An aircraft rotates in three axis: Yaw, Pitch and Roll. Here is a quick recap and summary.
HOW IS CONTROLLING AN AIRCRAFT DIFFERENT THAN CONTROLLING YOUR CAR?
Cars only move in two dimensions: forward, backward, and left and right. Aircraft have a third dimension: up and down. Stability and control are much more complex for an aircraft, and it is through the Center of Gravity (CoG) that all three axis rotate.
- Rotation around the side-to-side lateral axis is called PITCH.
- Rotation around the front-to-back longitudinal axis is called ROLL.
- Rotation around the vertical axis is called YAW.

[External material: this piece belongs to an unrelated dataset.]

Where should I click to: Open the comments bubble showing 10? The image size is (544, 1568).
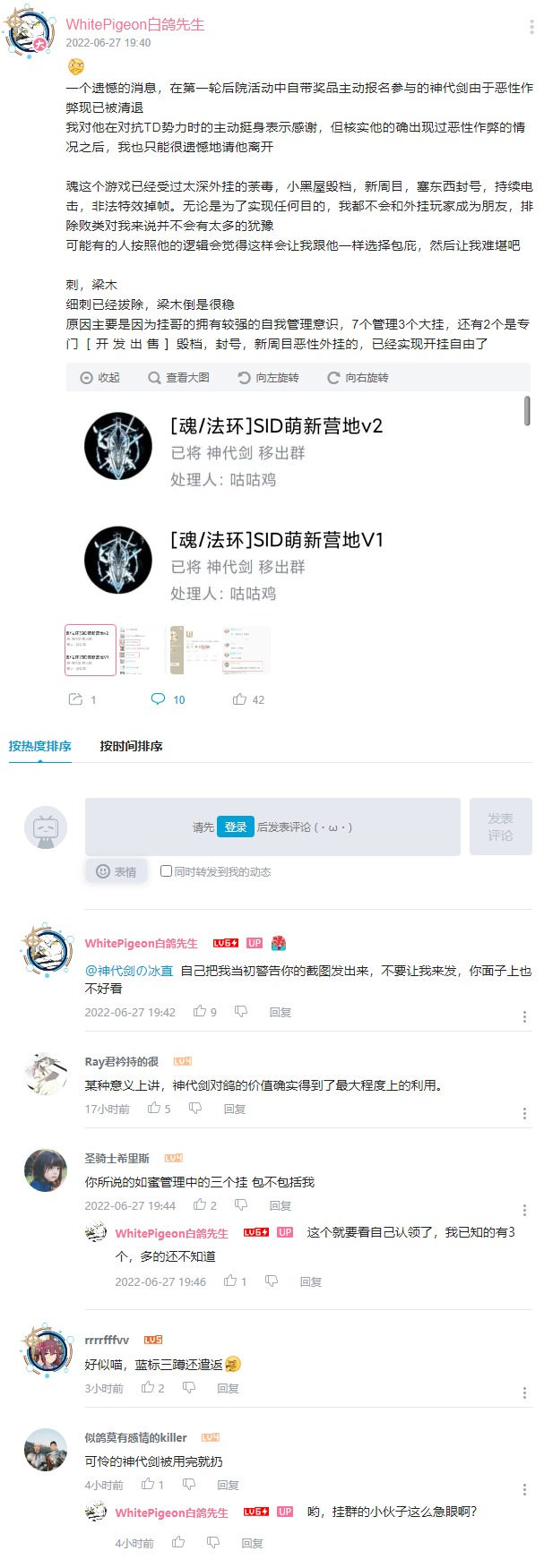pyautogui.click(x=168, y=699)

Let’s start with the pitching motion around the lateral axis. The pitch attitude can be measured visually in relation to the horizon, or by degrees of pitch on an attitude indicator. Imagine if you were holding each end of a miniature aircraft, as if a line were going through wingtip to wingtip. Well, that is where the lateral axis is. Rolling the ends of this imaginary line would also cause the nose of the aircraft to pitch up or down. This is how the pitch attitude rotates along the lateral axis. We control this motion within the cockpit with the flight controls. The control surface moving the pitch attitude is the elevator, and you move that surface with the yoke, stick or the control wheel.
The rolling motion rotates around the longitudinal axis. The longitudinal axis, it extends from the nose to the tail of the aircraft. Imagine a line going through the airplane along its longitudinal axis. If you were to rotate along this axis, you would see the wings roll or rock from one side to the other. The control surface which allows this movement is the ailerons, which is moved by the stick or control wheel. When you initiate a turn, let’s say to the left for example, you would turn the control wheel to the left, which moves the left aileron up and the right aileron down. The right aileron is now going to create more lift on the right wing, which allows the aircraft to roll along its longitudinal axis to the left side. Thus, it’s initiating a turn. Next time you’re doing your pre-flight, look at which aileron is going up and down when you move the control wheel.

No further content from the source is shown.